Aggregation#
The most common aggregators like length, sum, mean, median and quantile are covered in essential statistics.
In addition to these aggregators, OpenDP also supports other variations of counting queries. A counting query tells you how many rows in a dataset meet a given condition.
[1]:
import polars as pl
import opendp.prelude as dp
dp.enable_features("contrib")
# Fetch and unpack the data.
![ -e ../sample_FR_LFS.csv ] || ( curl 'https://github.com/opendp/dp-test-datasets/blob/main/data/sample_FR_LFS.csv.zip?raw=true' --location --output sample_FR_LFS.csv.zip; unzip sample_FR_LFS.csv.zip -d ../ )

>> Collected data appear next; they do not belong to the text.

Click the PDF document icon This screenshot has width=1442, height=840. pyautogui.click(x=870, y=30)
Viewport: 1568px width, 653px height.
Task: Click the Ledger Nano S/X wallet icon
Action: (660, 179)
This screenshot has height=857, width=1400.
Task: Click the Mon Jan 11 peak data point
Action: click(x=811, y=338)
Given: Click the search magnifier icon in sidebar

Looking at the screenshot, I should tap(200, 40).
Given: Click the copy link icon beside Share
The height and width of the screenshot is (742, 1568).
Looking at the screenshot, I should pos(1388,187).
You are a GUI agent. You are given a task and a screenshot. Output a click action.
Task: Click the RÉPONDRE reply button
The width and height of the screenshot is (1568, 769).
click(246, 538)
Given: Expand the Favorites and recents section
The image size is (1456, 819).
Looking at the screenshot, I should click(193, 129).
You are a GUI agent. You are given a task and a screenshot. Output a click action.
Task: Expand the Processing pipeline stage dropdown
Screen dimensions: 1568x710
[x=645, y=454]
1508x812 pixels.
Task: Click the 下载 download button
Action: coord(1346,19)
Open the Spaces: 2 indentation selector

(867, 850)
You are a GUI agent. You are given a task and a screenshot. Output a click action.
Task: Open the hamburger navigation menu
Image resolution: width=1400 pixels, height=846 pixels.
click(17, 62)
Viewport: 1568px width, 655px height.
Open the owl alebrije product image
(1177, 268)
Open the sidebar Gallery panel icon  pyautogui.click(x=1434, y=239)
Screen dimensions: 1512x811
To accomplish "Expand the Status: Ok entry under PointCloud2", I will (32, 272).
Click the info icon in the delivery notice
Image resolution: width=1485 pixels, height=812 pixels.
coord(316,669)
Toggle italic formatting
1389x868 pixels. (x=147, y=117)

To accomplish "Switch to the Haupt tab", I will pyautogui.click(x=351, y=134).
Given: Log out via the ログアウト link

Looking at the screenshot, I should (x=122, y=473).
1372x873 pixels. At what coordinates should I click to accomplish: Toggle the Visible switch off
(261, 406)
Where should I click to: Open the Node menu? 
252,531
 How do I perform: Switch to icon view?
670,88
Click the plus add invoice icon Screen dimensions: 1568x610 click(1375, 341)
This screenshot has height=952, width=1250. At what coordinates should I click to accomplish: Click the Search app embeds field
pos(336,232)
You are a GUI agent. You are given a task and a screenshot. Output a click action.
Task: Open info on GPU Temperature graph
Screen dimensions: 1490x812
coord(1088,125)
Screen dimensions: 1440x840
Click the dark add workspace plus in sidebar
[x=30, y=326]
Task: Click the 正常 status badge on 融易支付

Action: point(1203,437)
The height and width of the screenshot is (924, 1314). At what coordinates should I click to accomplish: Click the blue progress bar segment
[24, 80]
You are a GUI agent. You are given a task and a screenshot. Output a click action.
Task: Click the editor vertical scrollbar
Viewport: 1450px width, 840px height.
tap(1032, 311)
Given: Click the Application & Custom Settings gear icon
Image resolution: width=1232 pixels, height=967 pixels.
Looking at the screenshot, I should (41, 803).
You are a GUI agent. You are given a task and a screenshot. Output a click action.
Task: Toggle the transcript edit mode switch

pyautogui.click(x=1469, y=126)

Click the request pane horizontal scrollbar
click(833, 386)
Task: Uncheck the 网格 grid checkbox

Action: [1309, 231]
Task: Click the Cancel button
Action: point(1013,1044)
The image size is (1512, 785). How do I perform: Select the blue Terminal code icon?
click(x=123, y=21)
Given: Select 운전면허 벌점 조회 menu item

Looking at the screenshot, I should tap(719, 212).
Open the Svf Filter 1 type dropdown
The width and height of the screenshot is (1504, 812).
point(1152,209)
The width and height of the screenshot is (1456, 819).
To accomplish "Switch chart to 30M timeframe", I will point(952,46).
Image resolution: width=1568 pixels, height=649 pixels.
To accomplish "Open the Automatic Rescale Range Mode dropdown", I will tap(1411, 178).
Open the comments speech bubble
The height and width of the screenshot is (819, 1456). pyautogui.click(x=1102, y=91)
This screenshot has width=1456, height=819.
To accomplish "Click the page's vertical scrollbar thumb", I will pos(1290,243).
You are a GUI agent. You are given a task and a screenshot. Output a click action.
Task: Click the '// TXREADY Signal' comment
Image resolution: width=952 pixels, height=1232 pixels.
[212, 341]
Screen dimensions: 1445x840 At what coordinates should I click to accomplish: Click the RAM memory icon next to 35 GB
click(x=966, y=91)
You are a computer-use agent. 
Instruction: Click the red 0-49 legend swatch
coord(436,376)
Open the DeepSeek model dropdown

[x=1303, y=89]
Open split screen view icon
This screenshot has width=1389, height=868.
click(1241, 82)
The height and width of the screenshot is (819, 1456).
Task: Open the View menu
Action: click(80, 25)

To get started, we’ll recreate the Context from the tabular data introduction.
[2]:
context = dp.Context.compositor(
data=pl.scan_csv("../sample_FR_LFS.csv", ignore_errors=True),
privacy_unit=dp.unit_of(contributions=36),
privacy_loss=dp.loss_of(epsilon=1.0),
split_evenly_over=5,
)
Frame Length vs Expression Length#
Frame length is not the same as expression length. These quantities can differ if the expression changes the number of rows.
[3]:
query_len_variations = (
context.query()
.group_by("SEX")
.agg([
# total number of rows in the frame, including nulls
dp.len(),
# total number of rows in the HWUSUAL column (including nulls)
pl.col.HWUSUAL.dp.len(),
])
# explicitly specifying keys makes the query satisfy pure-DP
.with_keys(pl.LazyFrame({"SEX": [1, 2]}))
)
query_len_variations.summarize()
[3]:
column | aggregate | distribution | scale |
---|---|---|---|
str | str | str | f64 |
"len" | "Frame Length" | "Integer Laplace" | 360.0 |
"HWUSUAL" | "Length" | "Integer Laplace" | 360.0 |
These two statistics are equivalent, but the frame length (the first) can be used to release stable grouping keys, while the column length (the second) can be preprocessed with filtering.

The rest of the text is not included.